Bahiagrass is the predominant pasture forage used in Florida. Recently, a review of bahiagrass mineral concentration was performed (Table 2). The results of the review help us to better address those minerals that are marginal to deficient in Florida pastures. However, these results only tell us the concentration of the mineral nutrient in a given amount of forage. Along with minerals, a forage must contain adequate dry matter in order to provide grazing cattle with the full complement of nutrient resources.

Review of Individual Trace Nutrients Essential to Grazing Florida Beef Cattle


Copper is one of the most common trace minerals found to be deficient in Florida beef cows. Copper is an important cofactor in approximately 30 enzyme systems. Deficiencies occur through the prolonged consumption of forages low in copper and/or the consumption of forages containing elevated concentrations of molybdenum, a natural copper antagonist. Dietary sulfur is also an important component in the copper/molybdenum interaction. Researchers suspect that dietary sulfur levels greater than 0.35 % are are highly likely to initiate copper deficiency (see mineral antagonist section below).
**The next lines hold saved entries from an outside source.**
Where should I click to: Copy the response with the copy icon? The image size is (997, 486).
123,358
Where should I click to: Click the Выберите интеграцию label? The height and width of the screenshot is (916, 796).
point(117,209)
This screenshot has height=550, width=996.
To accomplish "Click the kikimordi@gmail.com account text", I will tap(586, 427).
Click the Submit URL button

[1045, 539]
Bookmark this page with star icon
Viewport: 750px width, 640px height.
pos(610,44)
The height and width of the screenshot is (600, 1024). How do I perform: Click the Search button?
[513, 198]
Blood copper concentrations are elevated during instances of stress, suggesting that stressed cattle may have a higher copper requirement. Use copper sulfate when supplementing copper: copper oxide is poorly absorbed and should not be used in grazing cattle supplements. Do not use boluses containing Cu oxide needles. This form of supplementation has been shown to depress forage digestibility and can cause copper toxicity in calves (see EDIS article AN111).

Signs of copper deficiency include:

  • Immune suppression (failure to respond to vaccination)

  • Rough, dull hair coat

  • Anemia


Like copper, zinc is also an important cofactor in many enzyme systems. In ruminant diets, zinc has been shown to be an important contributor to male fertility. In addition, diets fortified with adequate available zinc have been shown to improve hoof structural soundness in beef heifers. Copper and zinc are absorbed through similar pathways, indicating a competition for absorption sites. Therefore, mineral supplements should be formulated with a copper:zinc ratio of around 1:2 or 1:3. Use zinc sulfate when you supplement zinc.
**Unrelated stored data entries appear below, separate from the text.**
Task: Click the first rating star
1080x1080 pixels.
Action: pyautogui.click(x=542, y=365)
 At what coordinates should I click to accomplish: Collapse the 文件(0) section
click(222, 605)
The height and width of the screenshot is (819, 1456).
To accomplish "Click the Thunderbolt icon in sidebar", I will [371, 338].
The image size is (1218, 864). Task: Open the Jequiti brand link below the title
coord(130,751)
Signs of zinc deficiency include:

  • Connective tissue degeneration (compromised hoof integrity)

  • Bull reproductive failure (especially young developing bulls)

  • Anorexia and weight loss (notably in calves)


A potential to develop selenium deficiency has been widely recognized in Florida cattle. Unlike most other essential trace nutrients, selenium can be difficult to supplement because it has a narrow range between deficiency and toxicity. In fact, many regions in the US are concerned with selenium toxicity in pasture forages. Selenium is essential for the maintenance of tissue integrity. One widely recognized deficiency symptom is the degeneration of tissue, resulting in a condition referred to as “white muscle disease.” Sodium selenite is a commonly used source of supplemental selenium. Because of the selenium-rich pasture forage problem in other regions of the country, selenium inclusion in supplemental feeds is federally regulated at a maximum inclusion level not to exceed 3 mg/d. Nevertheless, Florida cattle that achieve adequate mineral intake and are adequately supplemented with sodium selenite rarely develop selenium deficiencies.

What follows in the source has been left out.